Akt chrztu Pawła Fraszczyka
     Jednym z głównych bohaterów tej notki jest Paweł Fraszczyk, urodzony 14 czerwca 1823 r. we wsi Gawronki. W wieku 19 lat ożenił się z 23-letnią wdową, Franciszką z Marczewskich Krzeszewską. Ślub miał miejsce 15 stycznia 1843 r. w Starym Waliszewie. W tym samym kościele Paweł był trzy dni wcześniej, zgłaszając narodziny swojej córki Łucji, którą urodzić miała jego małżonka, Franciszka z Marczewskich. Co ciekawe, Paweł zapisany został jako 50-letni gospodarz, a w rzeczywistości nie skończył nawet 20. Początkowo nie zwracałem uwagi na daty dzienne, a zapisywałem tylko rok i nr aktu, aby później to uzupełnić... Cóż, rodzenie dzieci w tym samym roku, w którym wzięło się ślub, nie jest niczym wyjątkowym. Często to właśnie ciąża bywała powodem zawarcia małżeństwa lub po prostu para pobierała się na początku roku i bardzo szybko zabrała się do powiększania rodziny, czego efektem były narodziny pod koniec tego samego roku.

#### Zadanie
Proszę przepisać w całości tekst o akcie chrztu Pawła Fraszczyka, nie wprowadzając żadnych zmian. Dane nie mają tu żadnego zastosowania.

#### Przekazane dane
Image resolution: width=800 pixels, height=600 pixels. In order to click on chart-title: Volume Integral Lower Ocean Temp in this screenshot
* * *
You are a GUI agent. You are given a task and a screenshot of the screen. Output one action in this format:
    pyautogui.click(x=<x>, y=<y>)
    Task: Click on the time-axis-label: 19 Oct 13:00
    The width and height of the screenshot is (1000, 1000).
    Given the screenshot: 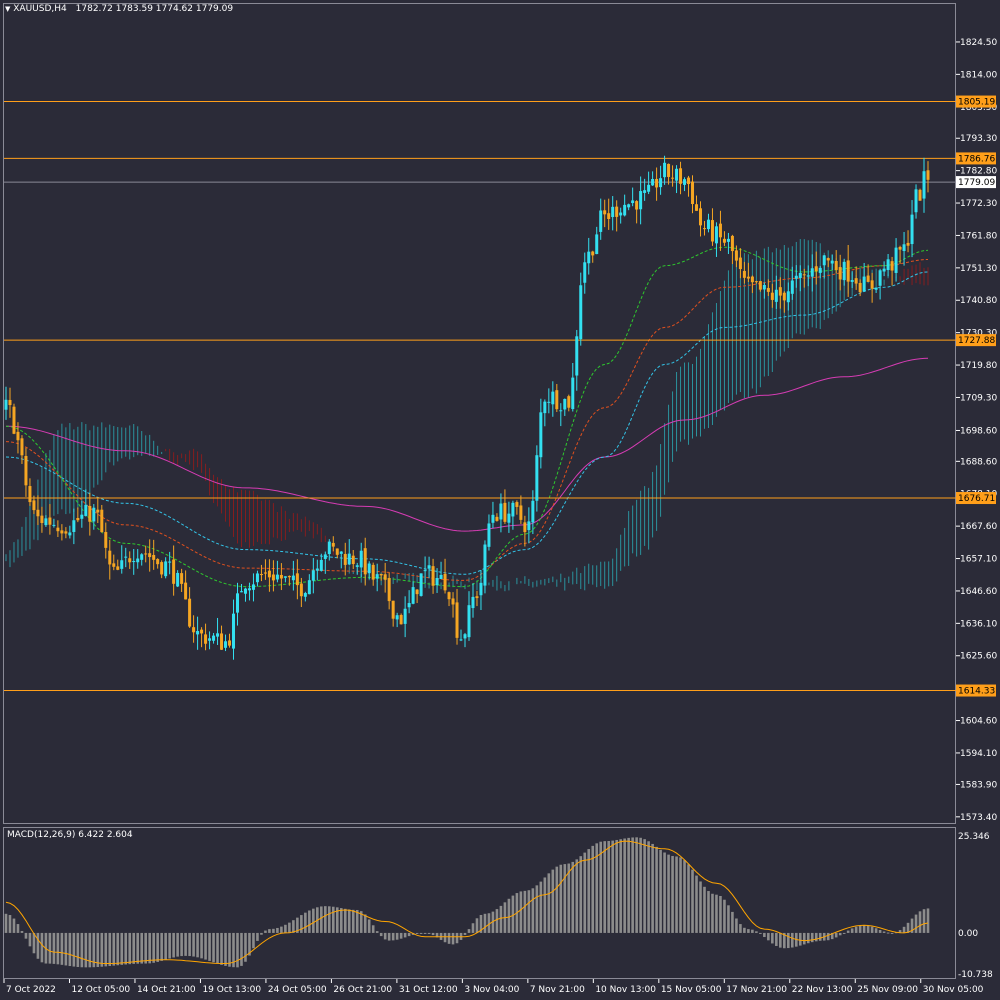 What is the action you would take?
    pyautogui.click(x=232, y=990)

#### Odpowiedź do zadania
Akt chrztu Pawła Fraszczyka
     Jednym z głównych bohaterów tej notki jest Paweł Fraszczyk, urodzony 14 czerwca 1823 r. we wsi Gawronki. W wieku 19 lat ożenił się z 23-letnią wdową, Franciszką z Marczewskich Krzeszewską. Ślub miał miejsce 15 stycznia 1843 r. w Starym Waliszewie. W tym samym kościele Paweł był trzy dni wcześniej, zgłaszając narodziny swojej córki Łucji, którą urodzić miała jego małżonka, Franciszka z Marczewskich. Co ciekawe, Paweł zapisany został jako 50-letni gospodarz, a w rzeczywistości nie skończył nawet 20. Początkowo nie zwracałem uwagi na daty dzienne, a zapisywałem tylko rok i nr aktu, aby później to uzupełnić... Cóż, rodzenie dzieci w tym samym roku, w którym wzięło się ślub, nie jest niczym wyjątkowym. Często to właśnie ciąża bywała powodem zawarcia małżeństwa lub po prostu para pobierała się na początku roku i bardzo szybko zabrała się do powiększania rodziny, czego efektem były narodziny pod koniec tego samego roku.